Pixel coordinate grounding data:
┌──
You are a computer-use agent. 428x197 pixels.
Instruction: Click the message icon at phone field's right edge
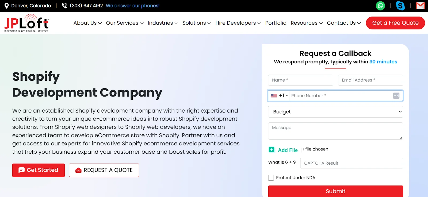click(396, 95)
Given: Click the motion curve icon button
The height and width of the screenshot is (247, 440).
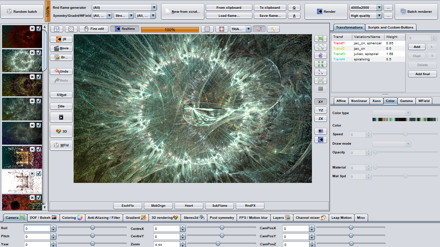Looking at the screenshot, I should tap(56, 29).
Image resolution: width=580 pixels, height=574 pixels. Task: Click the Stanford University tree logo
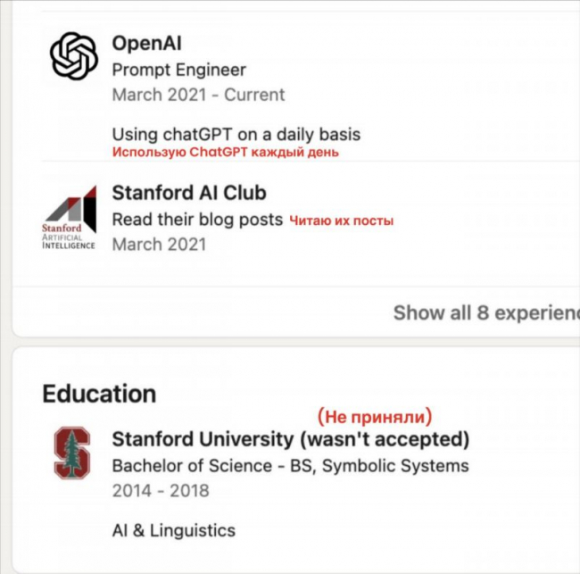[x=72, y=453]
└──
■ Work to complete: Send back the entries above exactly. Skip the images.

■ Result for this exercise:
You are a computer-use agent. 428x197 pixels.
Instruction: Click the message icon at phone field's right edge
click(396, 95)
Given: Click the motion curve icon button
The height and width of the screenshot is (247, 440).
Looking at the screenshot, I should tap(56, 29).
Image resolution: width=580 pixels, height=574 pixels. Task: Click the Stanford University tree logo
[x=72, y=453]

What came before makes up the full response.